> _Problem description_: Pictures are to be left out, and every entry repeated exactly.

[Records excerpted from a collection]
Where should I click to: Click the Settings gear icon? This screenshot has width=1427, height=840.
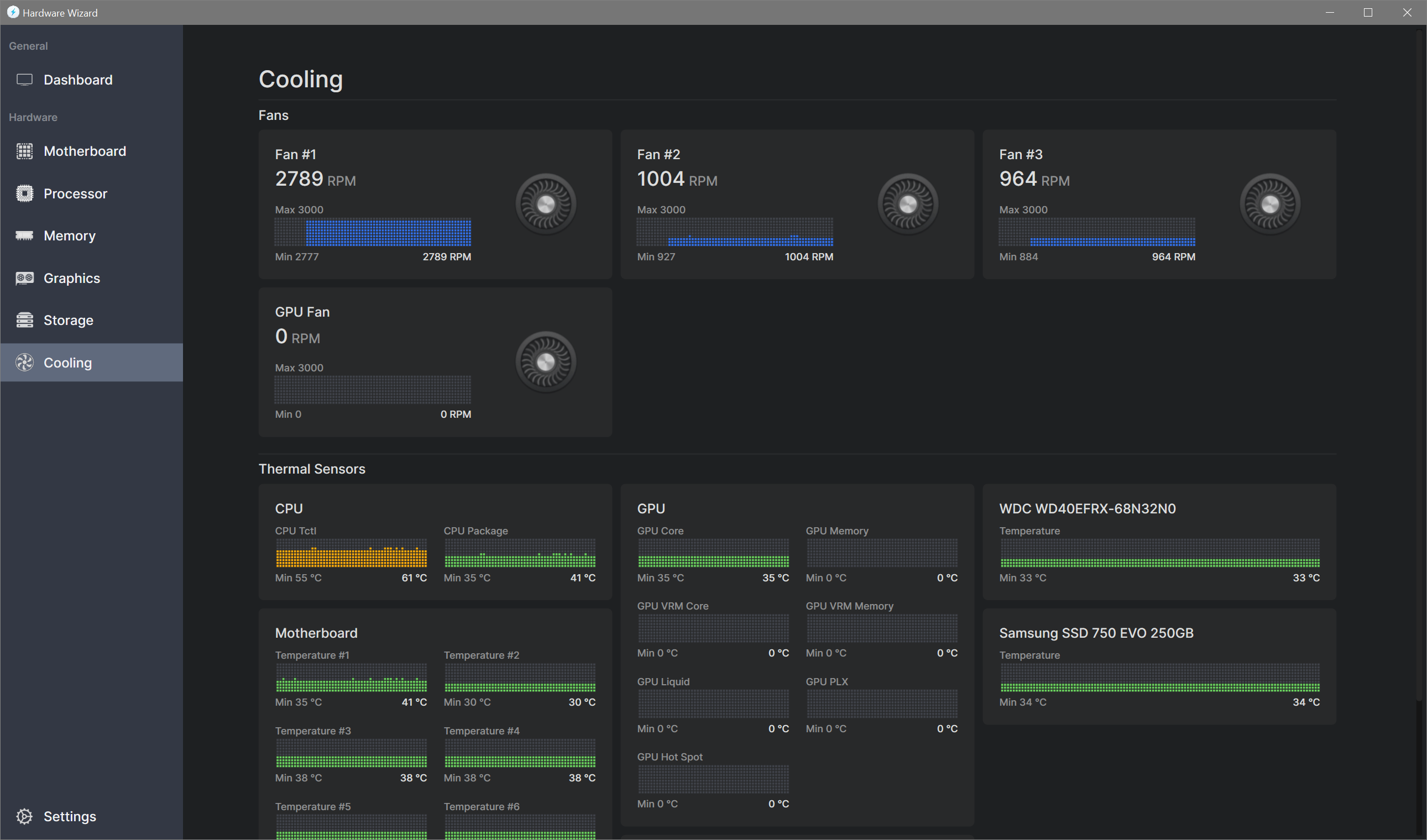tap(24, 816)
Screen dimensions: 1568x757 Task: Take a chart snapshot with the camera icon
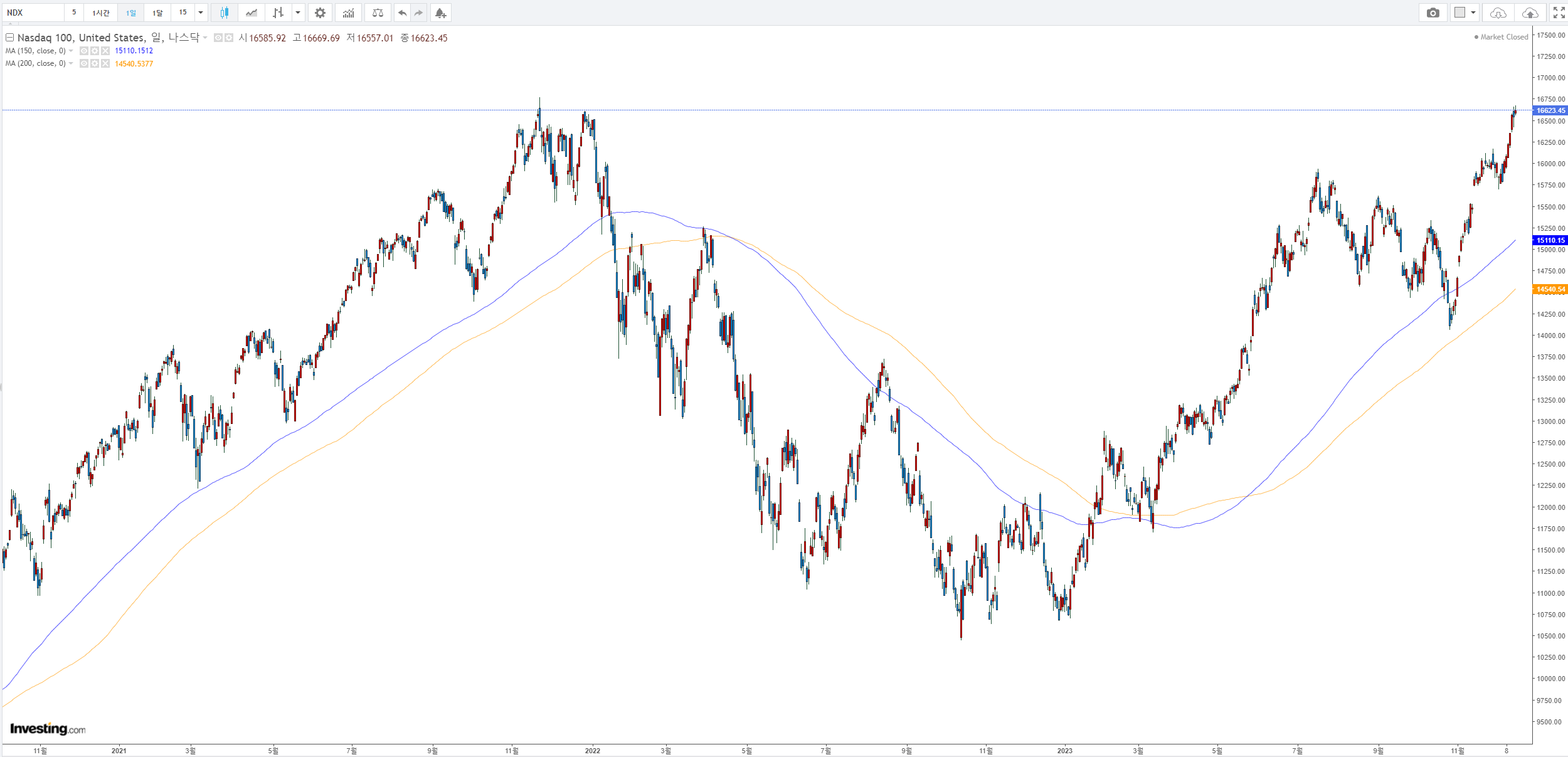1433,13
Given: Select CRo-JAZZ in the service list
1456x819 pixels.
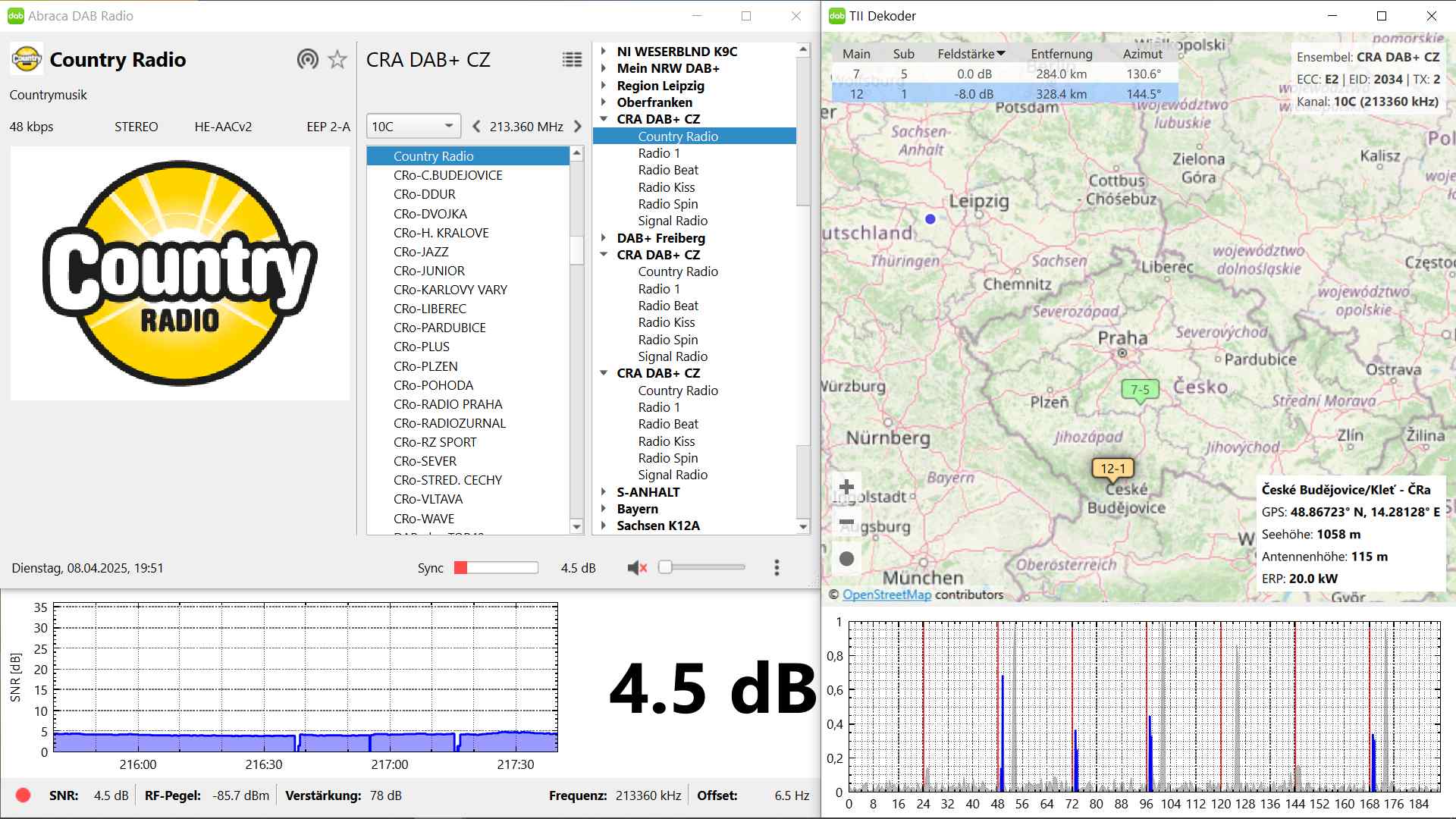Looking at the screenshot, I should click(421, 252).
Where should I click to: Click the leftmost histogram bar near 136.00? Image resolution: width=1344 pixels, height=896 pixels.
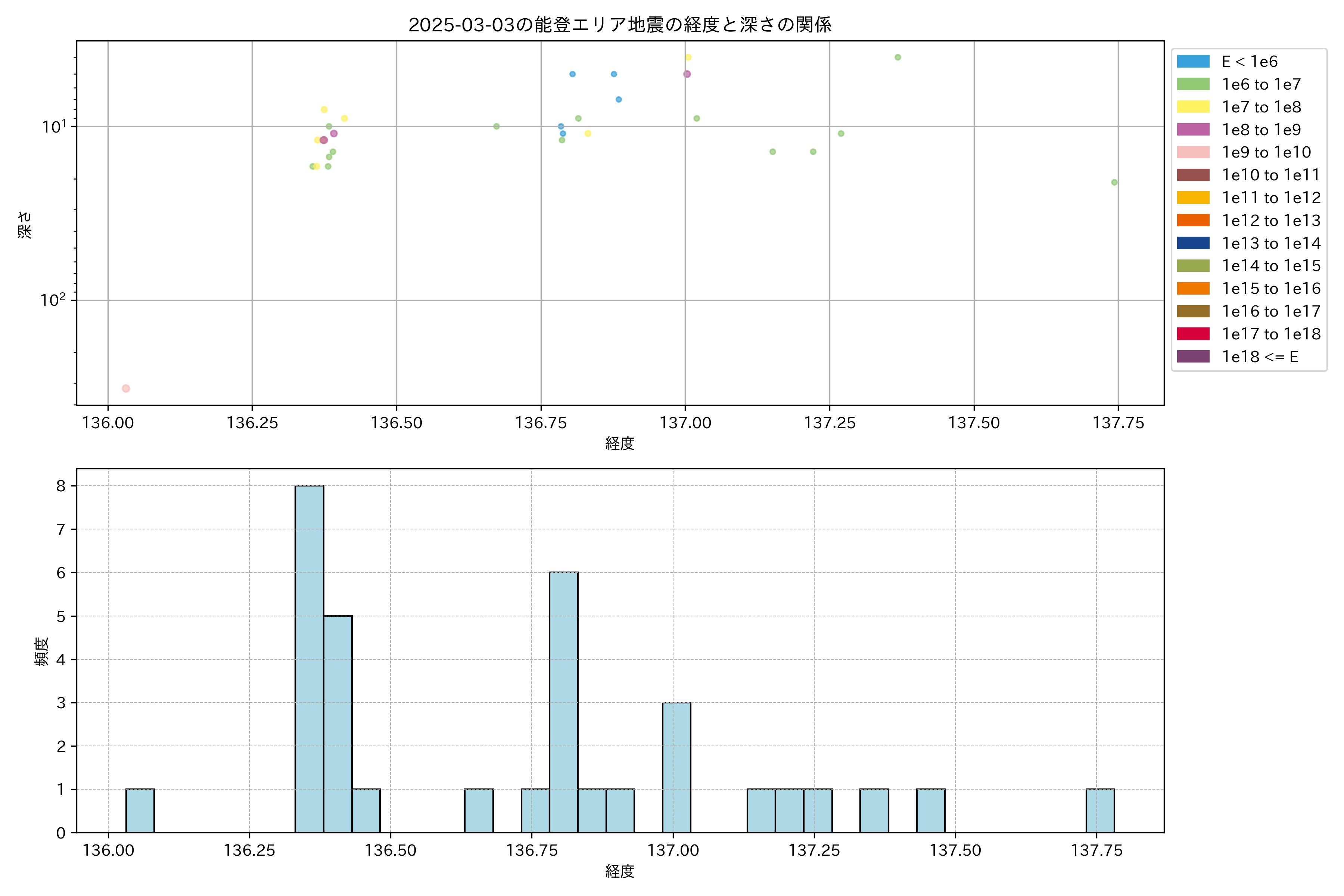[x=140, y=810]
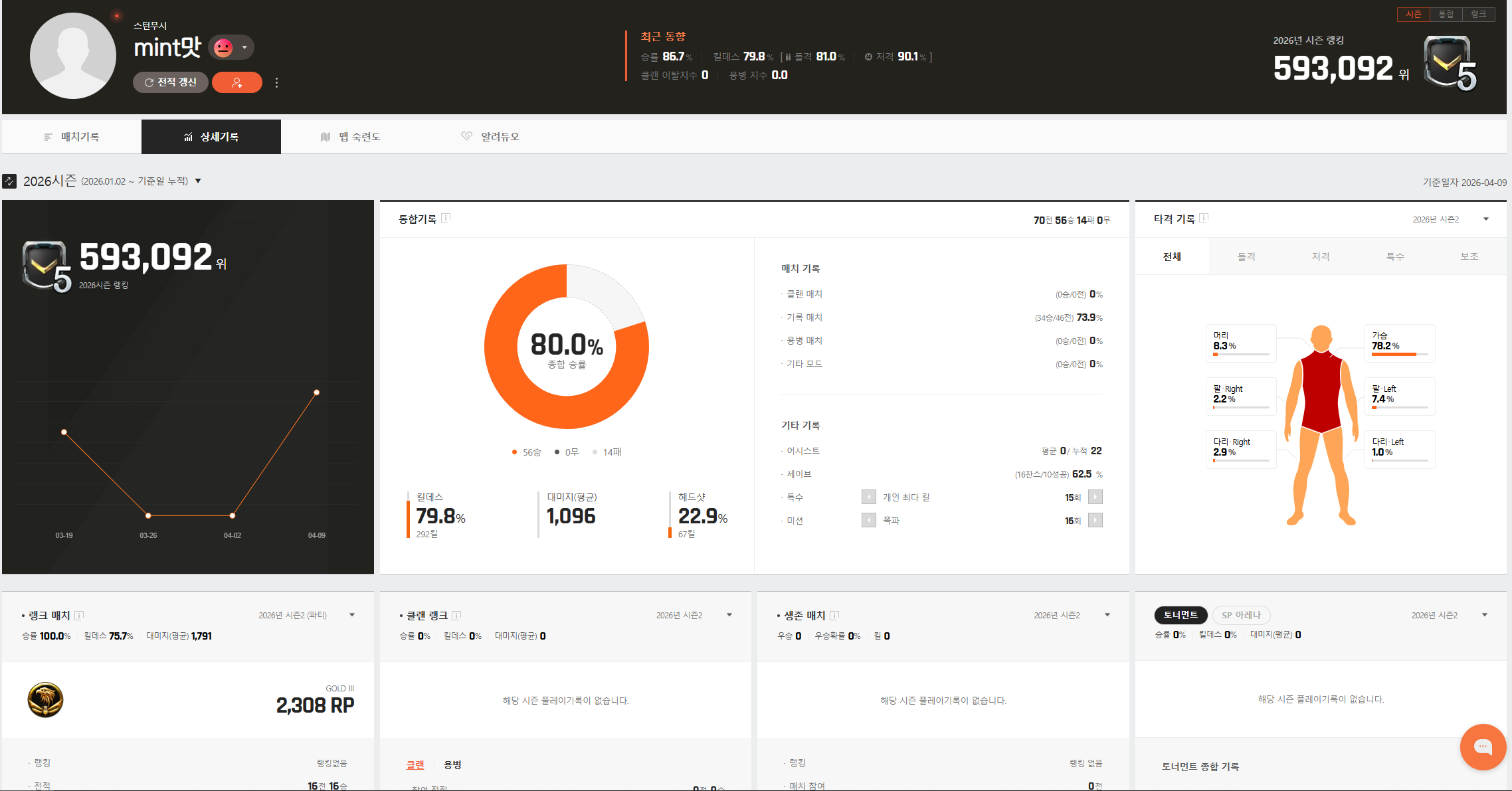Click next arrow on 개인 최다 킬 row

point(1095,497)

> _Output for this task_:
Where should I click to: Click the Settings gear icon? This screenshot has width=1427, height=840.
tap(24, 816)
Screen dimensions: 1568x757 Task: Take a chart snapshot with the camera icon
1433,13
Given: Select CRo-JAZZ in the service list
1456x819 pixels.
Looking at the screenshot, I should click(421, 252).
Where should I click to: Click the leftmost histogram bar near 136.00? Image resolution: width=1344 pixels, height=896 pixels.
[x=140, y=810]
Click next arrow on 개인 최다 킬 row

point(1095,497)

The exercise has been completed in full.